Cloudmark’s 2012 Messaging Threat Report identified that spammers have favorite categories of attacks and frequently change individual messages in order to try and evade detection, resulting in a large number of variants. The report reveals that the most common unsolicited spam purported to be gift card offerings (44%), iPhone and iPad free giveaways (11%) and, in the UK in particular, Payment Protection Insurance (PPI) compensation (3%), which appeared after legislators determined that refunds were due to loan recipients who had been inappropriately sold the insurance.
“Global smartphone adoption rapidly increased in 2012, with smartphone users passing the 1 billion mark and this has consequentially resulted in a hike in mobile messaging spam,” said Neil Cook, CTO at Cloudmark. “As opposed to email, we often automatically trust that our SMS must come from someone we know or have done business with and attackers are well aware of this wide acceptance, using it to their advantage. Our research is highlighting the growth of sophisticated mobile threats as new mobile technologies develop and 2013 will see a rise in this sophistication.”
Top spam trends that will continue in 2013 include the first Android botnet to be used for sending SMS spam and the use of blended messaging threats to dupe mobile users.
The SpamSoldier Android Botnet initially seeded via SMS messages, and purported to offer free versions of popular mobile games. Unknown to users, the downloaded game files contained both an initial loader program and a pirated copy of the game. When mobile users ran the game, the loader program sent SMS spam, deleted itself and installed the pirated game.
The sophistication of SpamSoldier was further highlighted as the loader simultaneously added a filter to block incoming SMS messages, preventing the user from being notified that they were spamming their contacts. During the period when the spam was first detected in November to when it was taken down in December, it is estimated that the spammer sent between five and ten million SMS messages, resulting in several thousand mobile devices being infected with the malware.

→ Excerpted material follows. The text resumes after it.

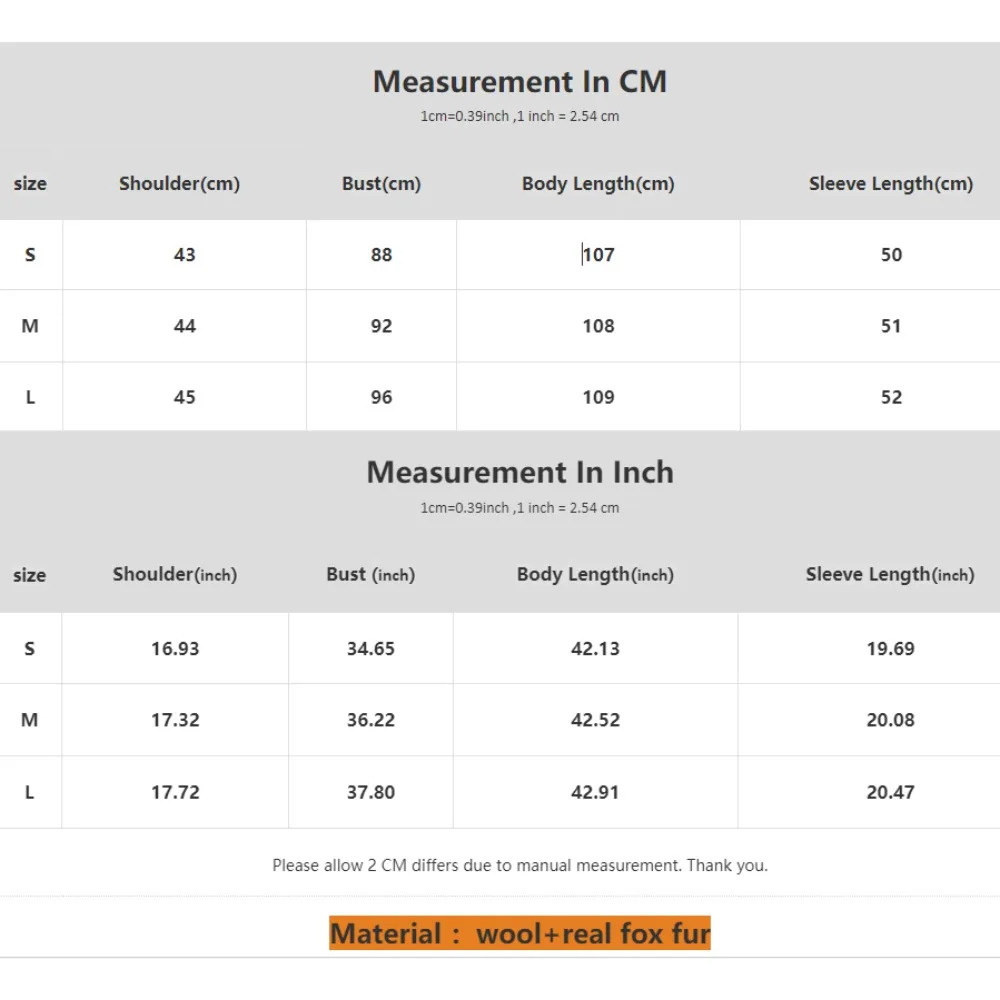Click the 'Measurement In Inch' heading
The height and width of the screenshot is (1000, 1000).
click(x=519, y=472)
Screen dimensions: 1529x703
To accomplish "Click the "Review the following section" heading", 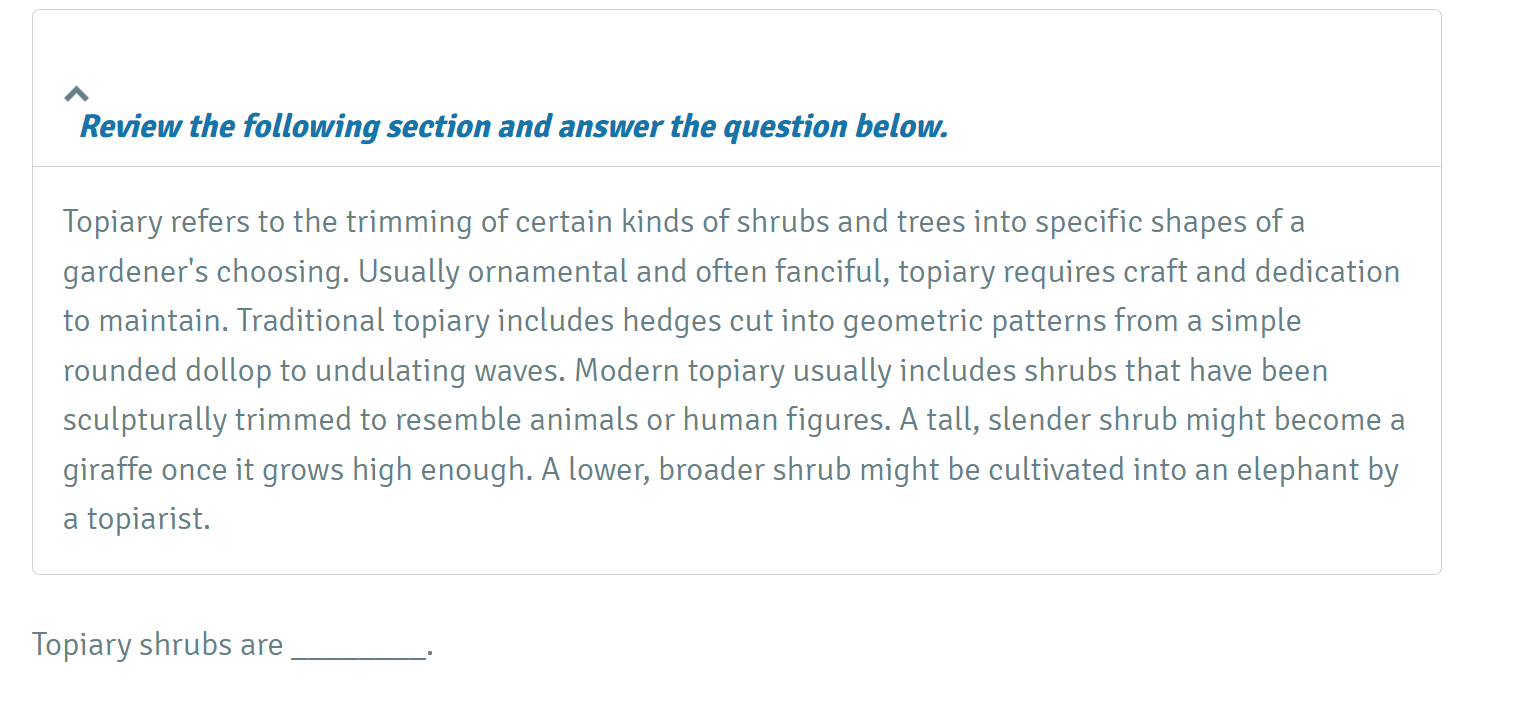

Blended messaging threats also built momentum during 2012, the company said. These attacks used a combination of email, SMS messaging, instant messaging conversations and mining of social network relationships to send spam. With Affiliate Webcam Spam, for example, spammers start by sending out a sequence of SMS messages that appear to be one half of an interactive conversation. Scammers then coax the mobile user into ‘conversing’, by sending predetermined questions or answers to the mobile user. From SMS, scammers then entice the user to converse on other platforms such as instant messenger to ultimately lead them to a webcam site which offers an affiliate program that pays $40 per sign up.
The 2012 Messaging Threat Report also identified the most popular method to dupe mobile users is by offering items for free. ‘Receive a gift card’ and having a ‘trial of an iPad or iPhone’ totaled more than 50% of the volume of SMS spam.
“This type of giveaway spam often requires the mobile user to offer privacy-compromising information via a survey and multiple click-throughs to various sites to qualify for the free gift,” the Cloudmark study noted. “Spammers are able to extract the user’s personal information to continue to push their scam campaign. Mobile users can qualify to receive the gift but often the costs associated with receiving the product outweigh the gift.”